Paiardini also co-leads and acts as the main contact principal investigator for another Martin Delaney Collaboratory, the “Enterprise for Research & Advocacy to Stop & Eradicate HIV” (the ERASE HIV Collaboratory), which is unique in that it is led by researchers from a National Primate Research Center (NPRC). Additionally, he is the Microbiology and Immunology division chief at the Emory NPRC, a professor in Pathology and Laboratory Medicine at Emory School of Medicine, and co-director of the Next Generation Therapeutics Scientific Working Group at the Emory Center for AIDS Research.
Strongin is a senior scientist in Discovery Immunology at Merck and was formerly a graduate student in the Paiardini lab. Merck is the industrial collaborator for both the RID HIV and ERASE HIV Collaboratories and has developed reagents specifically targeting PD1 and IL10 in nonhuman primate studies.
Bonnie Howell, PhD, vice president and global head of quantitative biosciences & nonclinical pharmacology at Merck & Co., Inc., states, “Merck is dedicated to supporting HIV research and converting these concepts into life-saving solutions, including potential strategies for preventing, treating, and curing HIV.”
Sekaly attributes the success of this study to the collaboration between academic and industry partners, emphasizing the invaluable expertise from each team member: “The unparalleled results of this study are a testament to the scientific cooperation among RID HIV, ERASE HIV, and Merck. This collaboration illustrates the goal of the Martin Delaney Collaboratories—to accelerate HIV cure research through the sharing of resources, data, and methodologies.”
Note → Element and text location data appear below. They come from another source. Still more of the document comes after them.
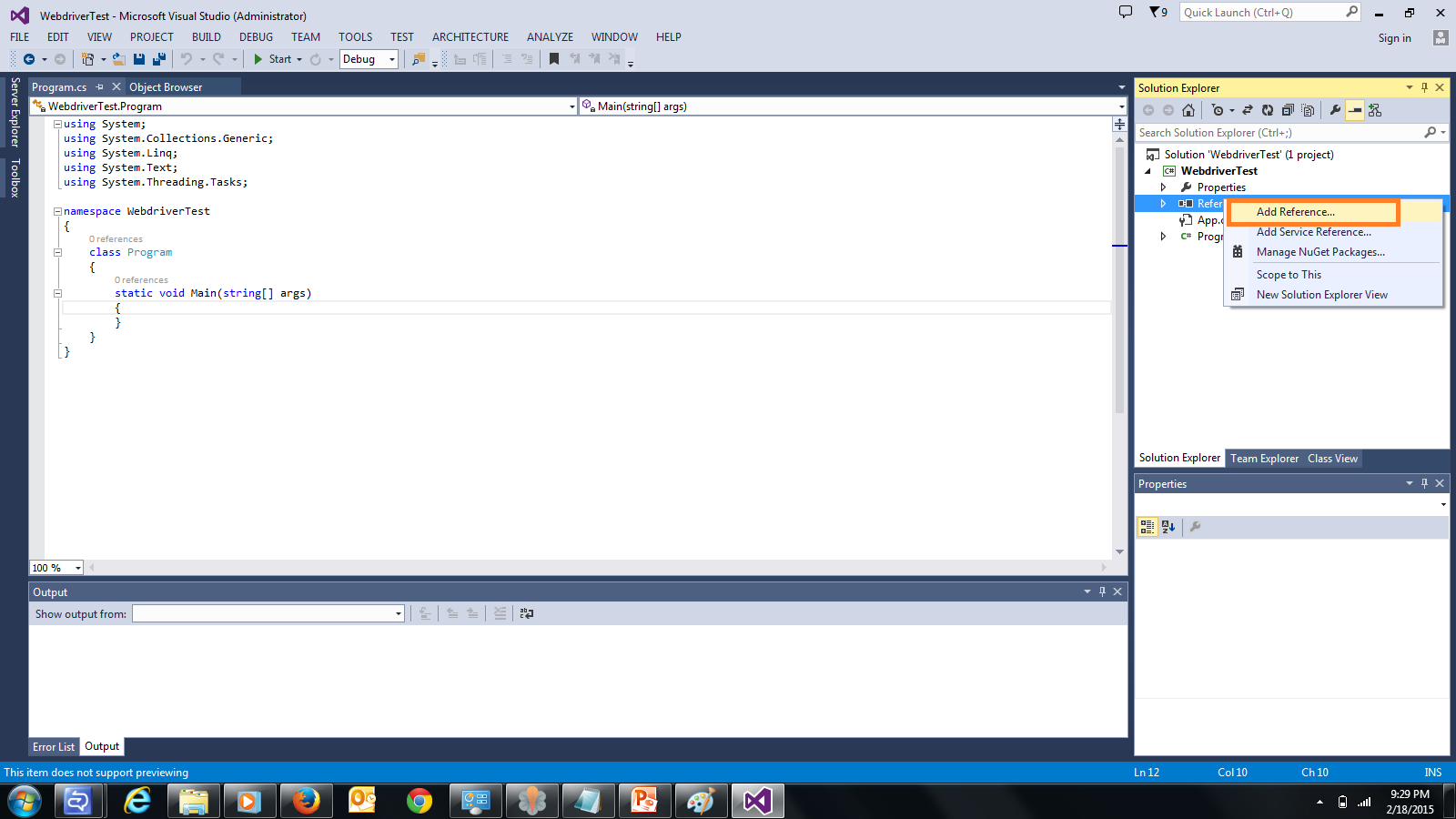Screen dimensions: 1456x819
Task: Click the Search Solution Explorer field
Action: 1274,132
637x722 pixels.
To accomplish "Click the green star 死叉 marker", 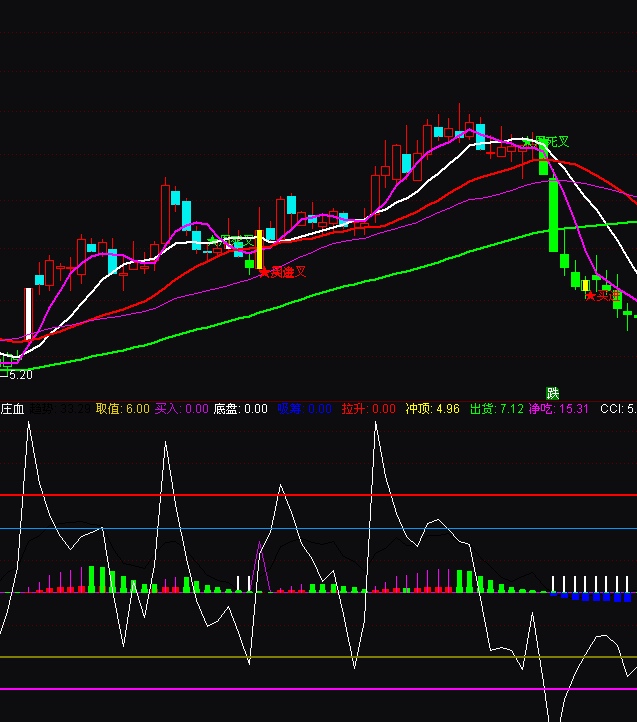I will pos(551,142).
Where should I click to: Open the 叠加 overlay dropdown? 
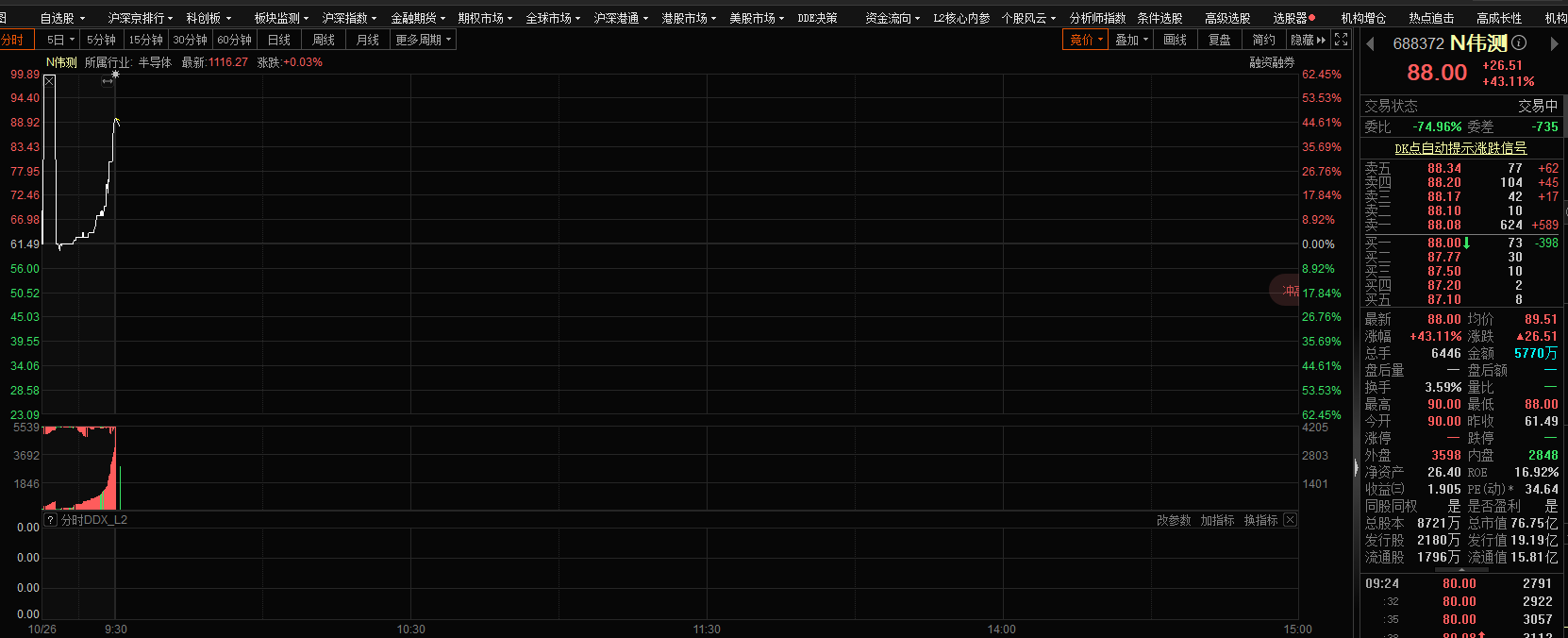tap(1130, 40)
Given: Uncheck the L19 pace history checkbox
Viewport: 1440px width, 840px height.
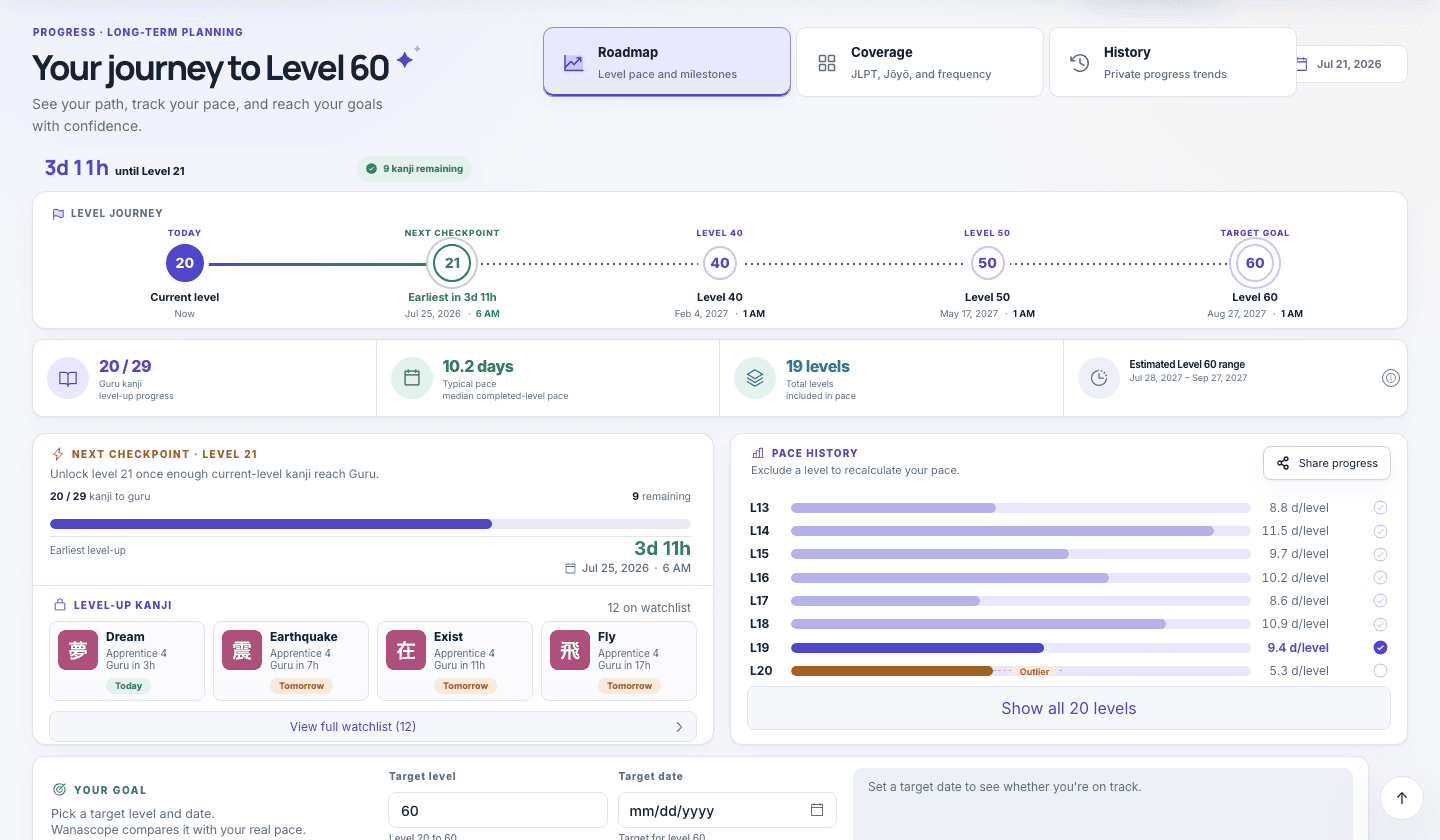Looking at the screenshot, I should pos(1380,647).
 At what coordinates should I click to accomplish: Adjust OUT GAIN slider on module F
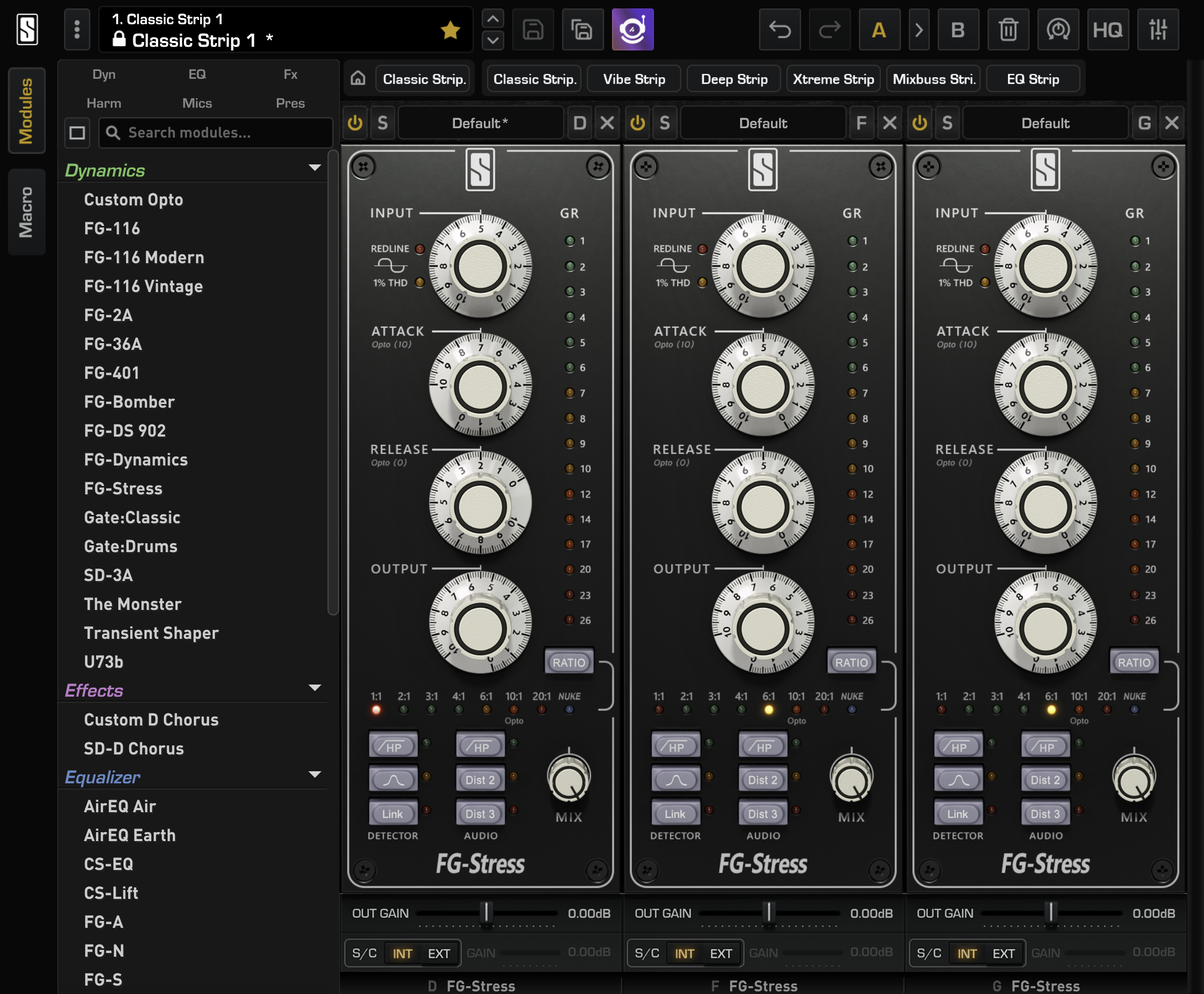coord(769,912)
First author Susan Ribeiro, PhD, along with her bioinformatics team members Khader Ghneim, MS, and Felipe ten Caten, PhD, employed their advanced methodologies to create a distinctive systems biology platform. This facilitated their ability to analyze the complete immune response spectrum, which led to the discovery of novel immune mechanisms responsible for the exceptional level of viral control observed. Ribeiro is an assistant professor in the Pathology Advanced Translational Research Unit (PATRU) within the Emory School of Medicine’s Department of Pathology & Laboratory Medicine, while Ghneim directs projects at PATRU and ten Caten serves as a bioinformatician there.
According to Sekaly and Paiardini, many previous studies utilizing immune-based strategies for an HIV cure have been primarily descriptive and lacked an explanation for the success or failure of their approaches. With their combined expertise, the research team was able to uniquely address this study by spending time unraveling the molecular mechanisms at play, which will provide foundational insights for future studies aimed at HIV cure and immune interventions.
Looking ahead, the research group is already planning future investigations to delve deeper into several pathways identified in this work. These include innate immune pathways, metabolic pathways, and epigenetic combinations that can help control the virus after ART cessation. The team aims to devise and trial interventions designed to prompt an immune reaction capable of preemptively handling a rebounding virus, thus ensuring long-term management of HIV and SIV following the discontinuation of ART.